In linea generale e di principio, la società è esente da responsabilità se ha adottato ed efficacemente attuato un modello di organizzazione e gestione (c.d. MOG) idoneo a prevenire la commissione di reati, affidando ad un organismo autonomo (c.d. O.D.V. – Organismo di Vigilanza) il controllo sul funzionamento e l’osservanza del Modello.

Con particolare riferimento alla tematica della Salute e Sicurezza dei lavoratori (disciplina contenuta nel D.lgs. 81/2008), il modello organizzativo deve prevedere un’adeguata valutazione dei rischi e le conseguenti misure di prevenzione e protezione per i lavoratori, appropriati provvedimenti per evitare rischi per la salute dei dipendenti, verifica periodica del rischio, adeguate misure di sorveglianza sanitaria, informazione e formazione dei lavoratori, vigilanza e rispetto delle procedure e delle istruzioni di lavoro in sicurezza da parte dei lavoratori.

A fronte dell’emergenza sanitaria in corso, ulteriori misure di prevenzione e protezione sono state emanate direttamente dal Governo nei provvedimenti emessi per fronteggiare la diffusione e il contagio da coronavirus.

Così, il D.P.C.M. 11 marzo 2020 recante “Ulteriori disposizioni attuative del decreto-legge 23 febbraio 2020, n. 6, recante misure urgenti in materia di contenimento e gestione dell’emergenza epidemiologica da COVID-19, applicabili sull’intero territorio nazionale”, all’art. 1 comma 7, con riferimento alle attività produttive prescrive (oltre all’utilizzo del lavoro agile e alla fruizione di ferie e congedi retribuiti) che “siano sospese le attività dei reparti aziendali non indispensabili alla produzione” e che “assumano protocolli di sicurezza anticontagio e, laddove non fosse possibile rispettare la distanza interpersonale di un metro come principale misura di contenimento, con adozione di strumenti di protezione individuale”.

L’art. 42 del D.L. “Cura Italia” (D.L. 17 marzo 2020 n. 18 “Misure di potenziamento del Servizio sanitario nazionale e di sostegno economico per famiglie, lavoratori e imprese connesse all’emergenza epidemiologica da COVID-19”) ritiene, inoltre, che “nei casi accertati di infezione da coronavirus in occasione di lavoro” si tratti di infortunio sul lavoro.
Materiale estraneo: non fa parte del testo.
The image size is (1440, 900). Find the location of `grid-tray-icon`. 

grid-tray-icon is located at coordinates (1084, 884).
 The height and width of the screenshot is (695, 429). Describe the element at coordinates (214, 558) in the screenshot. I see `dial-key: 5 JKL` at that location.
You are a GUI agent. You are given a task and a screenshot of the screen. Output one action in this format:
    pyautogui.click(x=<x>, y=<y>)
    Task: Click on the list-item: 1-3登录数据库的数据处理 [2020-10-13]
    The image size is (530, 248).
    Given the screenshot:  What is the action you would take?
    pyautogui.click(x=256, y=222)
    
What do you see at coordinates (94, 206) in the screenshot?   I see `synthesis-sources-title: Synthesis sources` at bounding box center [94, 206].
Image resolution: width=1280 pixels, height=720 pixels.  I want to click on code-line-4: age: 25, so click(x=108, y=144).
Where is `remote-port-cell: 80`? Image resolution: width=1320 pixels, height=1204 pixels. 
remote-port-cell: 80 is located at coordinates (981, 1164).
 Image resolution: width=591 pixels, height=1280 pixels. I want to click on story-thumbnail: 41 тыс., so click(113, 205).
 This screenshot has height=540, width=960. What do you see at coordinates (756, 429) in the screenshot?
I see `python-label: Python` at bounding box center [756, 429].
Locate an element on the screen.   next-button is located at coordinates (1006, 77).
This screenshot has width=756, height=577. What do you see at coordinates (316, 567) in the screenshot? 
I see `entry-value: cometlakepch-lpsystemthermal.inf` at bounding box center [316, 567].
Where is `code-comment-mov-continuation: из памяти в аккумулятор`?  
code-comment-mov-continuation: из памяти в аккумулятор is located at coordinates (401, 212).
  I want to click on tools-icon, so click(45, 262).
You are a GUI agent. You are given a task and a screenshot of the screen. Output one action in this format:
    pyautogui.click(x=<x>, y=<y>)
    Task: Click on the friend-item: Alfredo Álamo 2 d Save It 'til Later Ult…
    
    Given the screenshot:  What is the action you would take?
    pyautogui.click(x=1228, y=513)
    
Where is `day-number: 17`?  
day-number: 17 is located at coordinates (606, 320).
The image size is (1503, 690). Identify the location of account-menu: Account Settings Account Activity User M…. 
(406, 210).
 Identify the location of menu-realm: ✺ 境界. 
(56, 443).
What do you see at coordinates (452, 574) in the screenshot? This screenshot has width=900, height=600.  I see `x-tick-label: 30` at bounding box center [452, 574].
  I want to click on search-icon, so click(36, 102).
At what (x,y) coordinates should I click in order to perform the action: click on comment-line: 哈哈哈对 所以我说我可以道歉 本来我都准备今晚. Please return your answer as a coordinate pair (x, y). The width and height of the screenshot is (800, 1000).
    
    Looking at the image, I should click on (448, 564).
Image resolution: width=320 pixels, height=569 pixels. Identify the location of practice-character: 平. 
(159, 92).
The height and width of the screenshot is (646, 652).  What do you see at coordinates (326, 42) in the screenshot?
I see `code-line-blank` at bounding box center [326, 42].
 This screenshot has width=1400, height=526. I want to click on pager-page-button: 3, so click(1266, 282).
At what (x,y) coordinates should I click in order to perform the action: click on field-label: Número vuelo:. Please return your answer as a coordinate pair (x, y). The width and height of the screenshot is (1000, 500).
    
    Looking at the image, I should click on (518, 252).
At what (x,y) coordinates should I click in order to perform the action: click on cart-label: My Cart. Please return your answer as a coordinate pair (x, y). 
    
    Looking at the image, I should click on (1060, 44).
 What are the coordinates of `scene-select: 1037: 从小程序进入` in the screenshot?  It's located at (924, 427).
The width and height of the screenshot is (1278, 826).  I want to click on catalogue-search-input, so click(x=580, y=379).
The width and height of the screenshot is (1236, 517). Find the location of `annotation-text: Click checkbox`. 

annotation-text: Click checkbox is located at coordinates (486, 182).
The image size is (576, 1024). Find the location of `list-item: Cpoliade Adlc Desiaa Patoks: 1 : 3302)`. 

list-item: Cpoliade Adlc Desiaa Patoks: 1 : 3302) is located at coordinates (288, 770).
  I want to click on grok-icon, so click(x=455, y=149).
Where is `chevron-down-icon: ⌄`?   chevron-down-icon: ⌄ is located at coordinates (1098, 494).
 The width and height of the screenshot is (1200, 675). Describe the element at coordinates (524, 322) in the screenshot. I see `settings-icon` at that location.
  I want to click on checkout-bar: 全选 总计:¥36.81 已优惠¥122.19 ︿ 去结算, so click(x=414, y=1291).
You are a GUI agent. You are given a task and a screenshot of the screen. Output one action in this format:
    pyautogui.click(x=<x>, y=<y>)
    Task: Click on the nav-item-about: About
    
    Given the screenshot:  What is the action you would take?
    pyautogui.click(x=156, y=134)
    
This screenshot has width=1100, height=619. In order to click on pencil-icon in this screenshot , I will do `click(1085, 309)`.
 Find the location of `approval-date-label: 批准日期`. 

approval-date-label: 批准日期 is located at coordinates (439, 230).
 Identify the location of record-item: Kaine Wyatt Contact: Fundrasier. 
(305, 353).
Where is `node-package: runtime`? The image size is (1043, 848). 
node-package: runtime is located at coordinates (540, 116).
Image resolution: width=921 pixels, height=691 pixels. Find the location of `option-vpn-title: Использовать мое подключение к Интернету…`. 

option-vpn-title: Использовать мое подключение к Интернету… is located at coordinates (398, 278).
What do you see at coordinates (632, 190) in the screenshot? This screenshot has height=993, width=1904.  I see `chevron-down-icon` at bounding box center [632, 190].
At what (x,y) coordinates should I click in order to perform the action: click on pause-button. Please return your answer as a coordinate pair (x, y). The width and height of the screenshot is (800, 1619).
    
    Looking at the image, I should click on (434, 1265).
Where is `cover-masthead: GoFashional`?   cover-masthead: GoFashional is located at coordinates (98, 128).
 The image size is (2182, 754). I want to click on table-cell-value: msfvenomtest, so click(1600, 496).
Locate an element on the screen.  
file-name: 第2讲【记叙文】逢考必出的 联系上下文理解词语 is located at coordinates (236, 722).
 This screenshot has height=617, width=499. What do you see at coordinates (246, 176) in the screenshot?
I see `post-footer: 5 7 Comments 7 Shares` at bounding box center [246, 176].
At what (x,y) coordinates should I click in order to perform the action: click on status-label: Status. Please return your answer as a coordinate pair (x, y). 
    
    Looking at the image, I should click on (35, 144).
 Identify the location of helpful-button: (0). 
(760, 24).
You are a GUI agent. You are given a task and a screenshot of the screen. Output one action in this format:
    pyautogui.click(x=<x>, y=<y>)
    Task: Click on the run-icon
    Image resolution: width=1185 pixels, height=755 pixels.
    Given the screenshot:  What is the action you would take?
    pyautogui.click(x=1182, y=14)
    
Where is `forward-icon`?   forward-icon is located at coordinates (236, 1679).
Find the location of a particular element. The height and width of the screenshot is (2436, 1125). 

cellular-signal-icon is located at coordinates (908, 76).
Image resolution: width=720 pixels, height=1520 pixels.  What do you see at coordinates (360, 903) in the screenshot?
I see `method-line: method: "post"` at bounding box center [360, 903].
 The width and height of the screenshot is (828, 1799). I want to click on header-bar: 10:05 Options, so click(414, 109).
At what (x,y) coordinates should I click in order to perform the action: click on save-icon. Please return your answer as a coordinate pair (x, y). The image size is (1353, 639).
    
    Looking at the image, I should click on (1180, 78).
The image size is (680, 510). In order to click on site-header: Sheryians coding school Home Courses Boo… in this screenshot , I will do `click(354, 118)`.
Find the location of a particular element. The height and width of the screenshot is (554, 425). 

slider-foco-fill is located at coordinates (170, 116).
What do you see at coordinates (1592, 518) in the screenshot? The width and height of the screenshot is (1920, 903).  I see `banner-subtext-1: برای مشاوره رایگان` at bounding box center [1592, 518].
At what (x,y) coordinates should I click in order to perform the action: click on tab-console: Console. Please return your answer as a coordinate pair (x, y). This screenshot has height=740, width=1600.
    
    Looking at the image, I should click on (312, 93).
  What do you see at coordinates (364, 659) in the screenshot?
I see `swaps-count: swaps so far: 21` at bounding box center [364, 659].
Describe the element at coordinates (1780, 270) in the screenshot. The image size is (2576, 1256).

Ne deriva che in caso di dipendente contagiato dal virus nell’ambiante di lavoro, oltre alla responsabilità penale del datore di lavoro (in presenza ovviamente di tutti gli elementi costitutivi del reato), potrebbe sussistere la responsabilità della società ai sensi del D. Lgs. 231/2001, salvo che la stessa si sia dotata di un modello organizzativo che preveda una puntuale rilevazione del rischio, le misure per contrastarlo, l’informazione diffusa ai lavoratori e il controllo sull’osservanza delle misure, nonché una continuità di azione dell’Organismo di Vigilanza.

L’importanza degli interventi preventivi è stata confermata altresì dal Protocollo firmato il 14 marzo 2020 da Governo e parti sociali volto alla “regolamentazione delle misure per il contrasto e il contenimento della diffusione del virus Covid-19 negli ambienti di lavoro”: si tratta di un documento condiviso che disciplina gli aspetti organizzativi quali l’ingresso in azienda, l’accesso dei fornitori in azienda, l’informazione ai lavoratori, l’uso di dispositivi di protezione individuale, la gestione degli spazi comuni quali mense e spogliatoi, al fine di ridurre il rischio da contagio.